__About this exercise__: A line qualifies if it holds the string "will". Copy every qualifying line from the records.

__Saved data entries__:
•••••
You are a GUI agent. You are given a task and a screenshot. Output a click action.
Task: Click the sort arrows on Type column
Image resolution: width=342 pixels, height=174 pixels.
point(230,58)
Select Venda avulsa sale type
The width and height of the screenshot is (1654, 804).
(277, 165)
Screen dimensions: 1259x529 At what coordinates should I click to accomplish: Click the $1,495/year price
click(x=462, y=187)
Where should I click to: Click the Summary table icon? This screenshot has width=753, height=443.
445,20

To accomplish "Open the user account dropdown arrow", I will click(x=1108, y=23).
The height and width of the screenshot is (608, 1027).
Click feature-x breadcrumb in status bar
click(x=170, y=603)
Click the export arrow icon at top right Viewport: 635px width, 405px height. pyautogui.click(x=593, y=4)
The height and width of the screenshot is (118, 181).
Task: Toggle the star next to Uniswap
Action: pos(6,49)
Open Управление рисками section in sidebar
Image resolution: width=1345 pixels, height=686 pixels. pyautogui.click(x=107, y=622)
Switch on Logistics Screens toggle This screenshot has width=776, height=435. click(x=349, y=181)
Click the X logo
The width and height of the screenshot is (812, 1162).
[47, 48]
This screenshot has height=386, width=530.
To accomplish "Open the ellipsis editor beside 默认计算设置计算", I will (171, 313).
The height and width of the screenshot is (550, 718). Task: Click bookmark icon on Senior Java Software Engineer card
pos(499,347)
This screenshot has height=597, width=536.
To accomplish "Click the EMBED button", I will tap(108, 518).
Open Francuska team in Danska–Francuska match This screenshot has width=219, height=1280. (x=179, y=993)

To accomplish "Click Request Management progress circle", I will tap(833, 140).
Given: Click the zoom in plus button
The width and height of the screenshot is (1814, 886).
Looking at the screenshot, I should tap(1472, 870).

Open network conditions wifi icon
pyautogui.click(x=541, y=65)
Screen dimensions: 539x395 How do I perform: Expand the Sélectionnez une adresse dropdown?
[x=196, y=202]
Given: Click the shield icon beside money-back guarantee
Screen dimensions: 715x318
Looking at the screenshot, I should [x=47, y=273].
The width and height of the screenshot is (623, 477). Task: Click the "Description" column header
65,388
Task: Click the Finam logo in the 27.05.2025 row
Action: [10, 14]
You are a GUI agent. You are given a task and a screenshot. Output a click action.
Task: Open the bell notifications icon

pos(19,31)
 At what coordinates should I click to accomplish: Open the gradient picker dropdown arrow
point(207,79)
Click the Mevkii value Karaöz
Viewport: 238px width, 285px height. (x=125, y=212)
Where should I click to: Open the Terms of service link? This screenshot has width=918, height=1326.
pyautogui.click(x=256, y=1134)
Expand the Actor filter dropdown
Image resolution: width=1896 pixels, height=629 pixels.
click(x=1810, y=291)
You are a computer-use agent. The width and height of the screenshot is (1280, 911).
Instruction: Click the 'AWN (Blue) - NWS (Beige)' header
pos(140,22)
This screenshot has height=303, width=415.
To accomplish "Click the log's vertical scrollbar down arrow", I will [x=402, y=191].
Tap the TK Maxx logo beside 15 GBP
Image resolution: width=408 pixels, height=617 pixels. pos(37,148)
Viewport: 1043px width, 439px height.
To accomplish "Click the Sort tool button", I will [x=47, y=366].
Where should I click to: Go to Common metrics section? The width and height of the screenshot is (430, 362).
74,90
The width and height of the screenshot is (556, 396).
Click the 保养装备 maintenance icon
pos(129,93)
•••••
__Final answer__:
To accomplish "Open the user account dropdown arrow", I will click(x=1108, y=23).
To accomplish "Open the ellipsis editor beside 默认计算设置计算", I will (171, 313).
To accomplish "Click the EMBED button", I will tap(108, 518).
To accomplish "Click Request Management progress circle", I will tap(833, 140).
To accomplish "Click the log's vertical scrollbar down arrow", I will [x=402, y=191].
To accomplish "Click the Sort tool button", I will [x=47, y=366].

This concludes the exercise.